The company’s challenges extend beyond public perception. The Trump administration’s recent policy decisions have created uncertainty in the electric vehicle market. The administration halted a $5 billion program designed to build fast chargers on highways, raising questions about the future of EV infrastructure development in the United States.
Tesla’s fourth-quarter earnings report fell short of expectations, missing targets for both per-share profit and revenue. The company’s outlook also disappointed investors, contributing to the recent stock decline. However, despite these setbacks, Tesla’s stock has shown strong performance over the past 12 months, rising 86% compared to the S&P 500’s 20.5% advance.
The broader market context shows the US Market Index down 0.25% following a sharp Friday decline, influenced by strong employment data showing unemployment at 4% and hourly wages rising 4.1% year over year. This economic strength has tempered expectations for interest rate cuts, with CME’s FedWatch indicating only a 50 basis point reduction likely before year’s end.
Looking at Tesla’s valuation, Morningstar analysts note that despite the recent price decline, the stock still trades at a 44% premium to their estimated fair value. This serves as a reminder that price drops don’t automatically create good value opportunities.
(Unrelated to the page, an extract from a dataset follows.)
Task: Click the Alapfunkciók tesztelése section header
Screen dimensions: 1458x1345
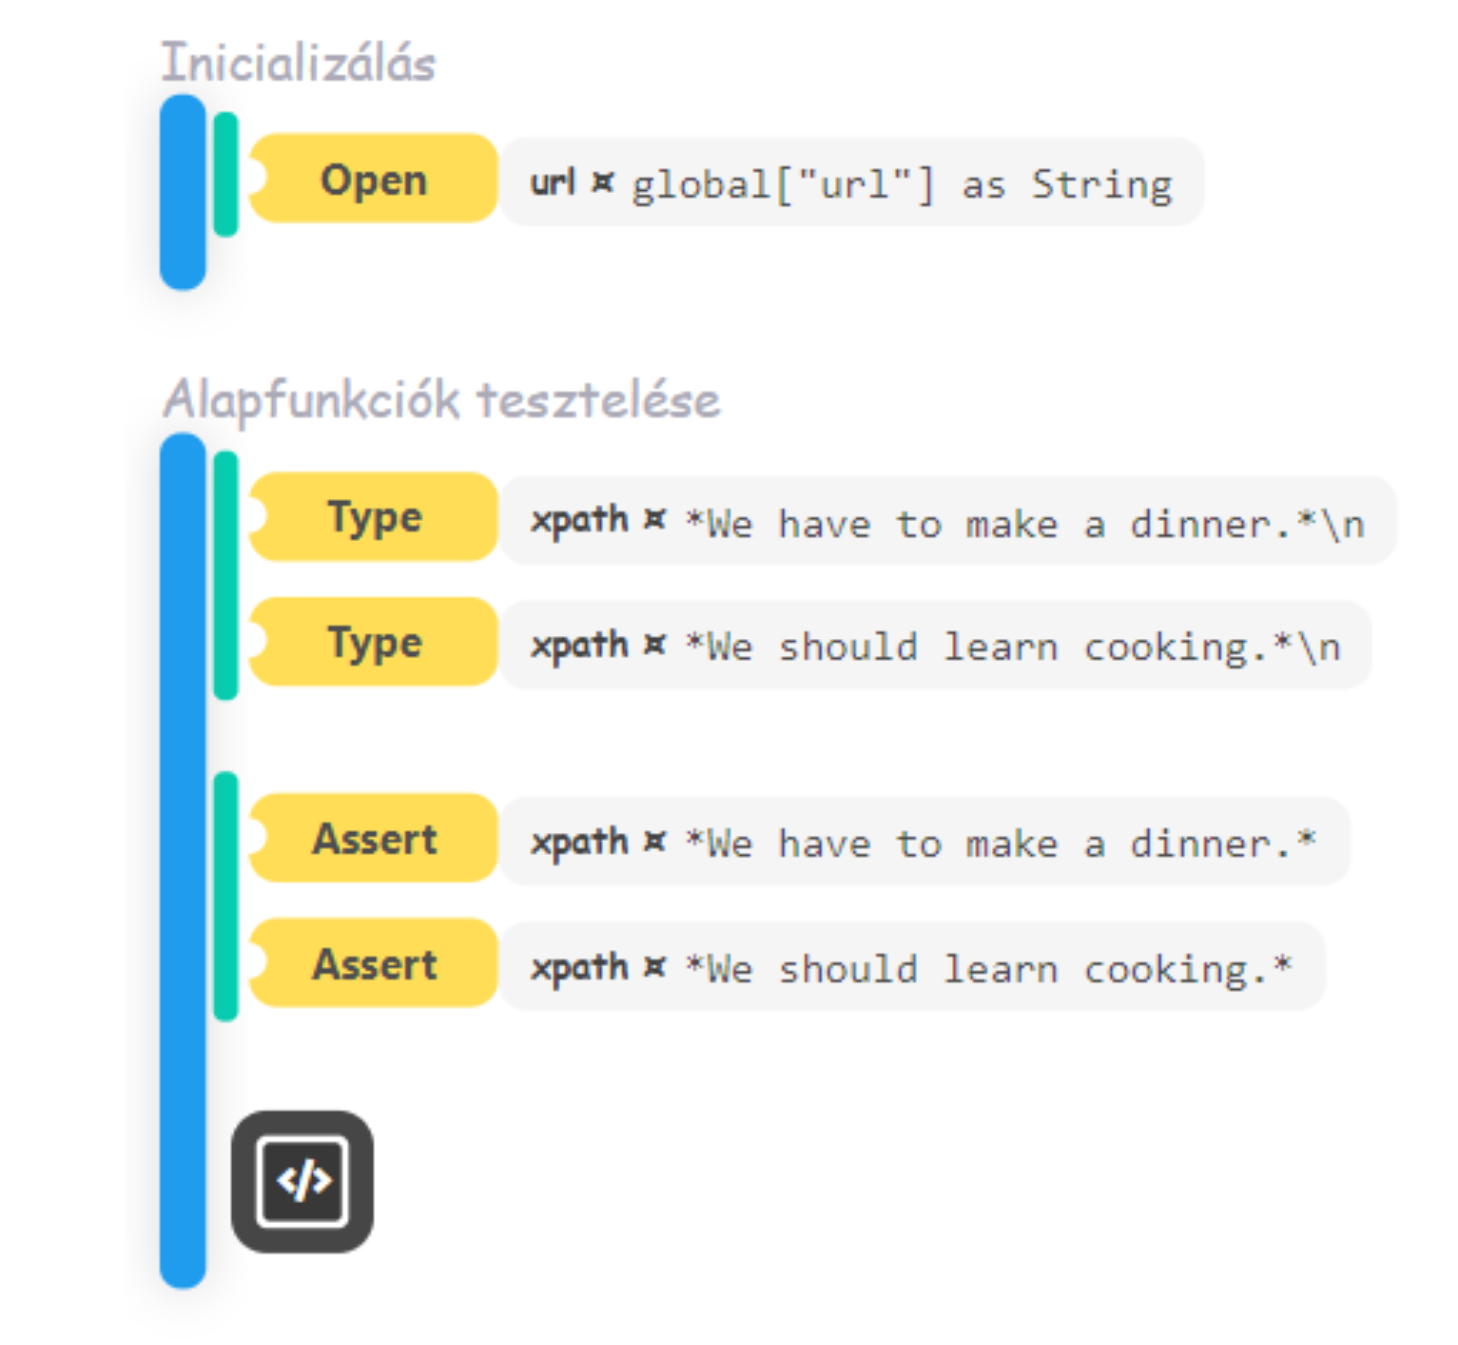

In overseas markets, Tesla faces additional hurdles. The company has experienced declining sales in Europe, and similar trends are emerging in China, a crucial market for the automaker’s global growth strategy.
The company’s trailing four-week average for net purchase consideration has declined to near fresh lows, continuing a downward trend observed in recent years. This metric, combined with falling favorability ratings, suggests potential headwinds for future sales.
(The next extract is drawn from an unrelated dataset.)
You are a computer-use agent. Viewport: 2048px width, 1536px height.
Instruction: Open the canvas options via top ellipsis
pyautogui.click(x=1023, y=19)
Despite these challenges, Tesla maintains several positive developments. The company achieved record low costs of goods sold in the fourth quarter of 2024. Plans are in place to launch a lower-priced vehicle in the first half of 2025, which could help expand market reach.
Additional initiatives include the anticipated public debut of Full Self-Driving technology this year and the ramping up of production for Optimus robots, representing potential new revenue streams for the company.
Federal Reserve officials have emphasized the economy’s strength and inflation risks, indicating a cautious approach to future rate adjustments. This monetary policy stance could influence market conditions for all automakers, including Tesla.
The impact of Trump’s order on EV chargers remains uncertain, given the limited allocations of National Electric Vehicle Infrastructure funding to date. However, the policy shift creates additional market uncertainty for the entire EV sector.
Consumer cyclical stocks as a whole have felt pressure, with the sector falling 3.1%. Tesla’s decline has occurred alongside other market leaders, including Amazon, which saw a 3.6% drop despite beating earnings expectations.
For the broader market, earnings season has shown promise, with year-over-year growth reaching 16.4%, exceeding the 11.8% expected at the quarter’s start. Analysts project 13% earnings growth for 2025, though these optimistic forecasts may influence market valuations.